Unarmed Securitas monitor the metro and have zero authority to arrest or remove people from public transportation, the Times reported. Seattle police officers do not regularly patrol the transit vehicles and illegal drug use is considered a “lower priority than violent crime,” Seattle Police Detective Patrick Michaud told the Seattle Times.
The union representing the group of transit workers endorsed Bruce Harrell for Seattle’s mayor, who ran as a law and order candidate but has struggled to address the growing crime and drug use in the city, the Times reported. Since the summer of 2021, over six operators had to stop driving mid-shift, while 14 reported headaches, dizziness or irritated breathing.
Users usually light the bottom of a piece of aluminum foil that heats the drugs, which is sucked down using a straw, according to the Times. The smoke is carried forward from the device, and some transit vehicles do not have windows that open.
“It smells like burnt peanut butter, mixed with brake fluid,” King County Metro Transit operator Erik Christensen told the Times. (RELATED: ‘Pretty F*ckin’ Easy Here’: Homeless San Francisco Man Boasts About Having Amazon Prime, Netflix)

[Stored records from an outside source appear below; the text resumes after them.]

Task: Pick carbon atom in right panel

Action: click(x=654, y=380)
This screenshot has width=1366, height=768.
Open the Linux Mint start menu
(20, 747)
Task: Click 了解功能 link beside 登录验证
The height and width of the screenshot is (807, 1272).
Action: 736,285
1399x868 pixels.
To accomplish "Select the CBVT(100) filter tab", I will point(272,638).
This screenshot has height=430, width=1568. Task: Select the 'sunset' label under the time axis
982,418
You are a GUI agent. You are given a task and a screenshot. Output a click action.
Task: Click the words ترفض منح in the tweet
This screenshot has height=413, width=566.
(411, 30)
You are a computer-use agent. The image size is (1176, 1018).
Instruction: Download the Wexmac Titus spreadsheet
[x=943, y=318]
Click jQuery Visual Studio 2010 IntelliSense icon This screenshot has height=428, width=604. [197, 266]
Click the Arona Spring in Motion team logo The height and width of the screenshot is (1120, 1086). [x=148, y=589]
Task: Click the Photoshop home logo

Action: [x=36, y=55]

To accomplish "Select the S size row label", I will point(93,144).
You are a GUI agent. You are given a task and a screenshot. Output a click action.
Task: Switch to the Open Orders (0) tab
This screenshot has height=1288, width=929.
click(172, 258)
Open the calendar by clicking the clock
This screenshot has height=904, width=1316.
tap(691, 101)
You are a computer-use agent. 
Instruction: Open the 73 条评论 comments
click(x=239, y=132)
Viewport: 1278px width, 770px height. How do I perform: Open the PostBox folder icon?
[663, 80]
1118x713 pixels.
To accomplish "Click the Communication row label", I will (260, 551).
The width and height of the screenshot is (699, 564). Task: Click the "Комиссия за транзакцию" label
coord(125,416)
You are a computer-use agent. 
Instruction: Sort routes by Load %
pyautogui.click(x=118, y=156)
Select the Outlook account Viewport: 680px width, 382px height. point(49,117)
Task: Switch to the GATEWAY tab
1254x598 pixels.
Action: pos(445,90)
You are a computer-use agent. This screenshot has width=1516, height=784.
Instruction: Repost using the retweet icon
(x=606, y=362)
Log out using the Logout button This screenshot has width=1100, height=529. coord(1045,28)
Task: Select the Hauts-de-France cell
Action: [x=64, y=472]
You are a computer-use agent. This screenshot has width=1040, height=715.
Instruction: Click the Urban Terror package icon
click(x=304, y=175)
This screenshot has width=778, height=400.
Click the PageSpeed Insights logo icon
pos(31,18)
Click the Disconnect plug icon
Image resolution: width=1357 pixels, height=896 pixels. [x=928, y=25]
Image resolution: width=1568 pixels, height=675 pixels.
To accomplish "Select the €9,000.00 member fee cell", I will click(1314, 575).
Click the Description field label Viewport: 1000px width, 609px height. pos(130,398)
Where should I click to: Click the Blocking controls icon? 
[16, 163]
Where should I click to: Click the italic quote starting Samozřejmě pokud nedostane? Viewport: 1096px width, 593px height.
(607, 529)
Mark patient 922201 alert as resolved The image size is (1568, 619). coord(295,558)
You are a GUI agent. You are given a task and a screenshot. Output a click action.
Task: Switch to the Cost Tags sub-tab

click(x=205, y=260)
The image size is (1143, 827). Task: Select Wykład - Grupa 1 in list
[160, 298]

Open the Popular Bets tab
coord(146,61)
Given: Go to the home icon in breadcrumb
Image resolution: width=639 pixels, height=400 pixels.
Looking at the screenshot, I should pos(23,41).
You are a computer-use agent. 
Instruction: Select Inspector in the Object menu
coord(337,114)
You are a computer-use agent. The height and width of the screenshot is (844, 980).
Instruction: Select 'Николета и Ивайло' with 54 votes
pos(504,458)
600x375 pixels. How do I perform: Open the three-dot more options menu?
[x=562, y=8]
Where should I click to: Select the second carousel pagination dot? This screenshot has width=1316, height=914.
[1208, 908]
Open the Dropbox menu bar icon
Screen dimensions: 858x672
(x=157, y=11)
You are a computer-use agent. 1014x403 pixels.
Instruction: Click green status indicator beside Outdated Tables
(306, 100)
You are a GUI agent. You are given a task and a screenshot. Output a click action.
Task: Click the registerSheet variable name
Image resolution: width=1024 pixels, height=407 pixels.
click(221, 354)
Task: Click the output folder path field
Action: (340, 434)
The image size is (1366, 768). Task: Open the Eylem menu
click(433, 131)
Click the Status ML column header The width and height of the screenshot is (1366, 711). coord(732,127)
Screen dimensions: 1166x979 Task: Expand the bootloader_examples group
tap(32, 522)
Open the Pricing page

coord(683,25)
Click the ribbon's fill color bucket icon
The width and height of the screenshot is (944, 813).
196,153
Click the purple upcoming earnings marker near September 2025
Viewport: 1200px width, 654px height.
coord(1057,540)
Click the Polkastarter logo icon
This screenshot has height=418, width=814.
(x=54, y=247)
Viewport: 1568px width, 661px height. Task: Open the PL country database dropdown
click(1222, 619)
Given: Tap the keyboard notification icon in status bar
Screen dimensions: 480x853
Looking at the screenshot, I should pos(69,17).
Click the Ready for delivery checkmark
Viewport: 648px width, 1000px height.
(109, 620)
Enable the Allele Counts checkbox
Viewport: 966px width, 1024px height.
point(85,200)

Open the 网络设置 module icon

Seattle’s transit use rose roughly 50% in the 2010s, the highest rate of any U.S. city, the Times reported. Roughly 750,000 people used the transit system on a daily basis prior to the COVID-19 pandemic.
“We’re after the criminal activity, the smoking drugs, the assaults, the deterioration of transit,” Local 587 Vice President Cory Rigtrup told the Times. “The solution is to restore transit, make it welcoming, bring back passengers.
Seattle residents pay the country’s highest transit tax, spending roughly $1,200 yearly per capita. Meanwhile, ridership and fare income dipped by over 50% during the pandemic.
“We should not be coming down on a totally punitive side,” Metro General Manager Terry White told the Times. “We should figure out how we serve community.”
“Hopefully we’ll be putting some things in place, where you’ll see more police on a coach,” White said, adding the city also plans to implement updated outreach programs for the homeless.
Crime has surged in Seattle recently, with shootings increasing 46% in 2020, according to an annual report by the Washington Association of Sheriffs and Police Chiefs, the Daily Caller News Foundation previously reported. A massive gunfight erupted on Feb. 7 in Seattle’s Capitol Hill neighborhood with over 40 gunshots reported.
Multiple men allegedly kicked and punched a 23-year-old and left him unconscious on Jan. 25, among a string of violent assaults and robberies, the DCNF reported. Police also found a man near a city homeless encampment on Jan 20. with a crossbow sticking out of his chest following a purported altercation.
The Seattle Police Department and Metro Transit Authority did not immediately respond to the Daily Caller News Foundation’s request for comment.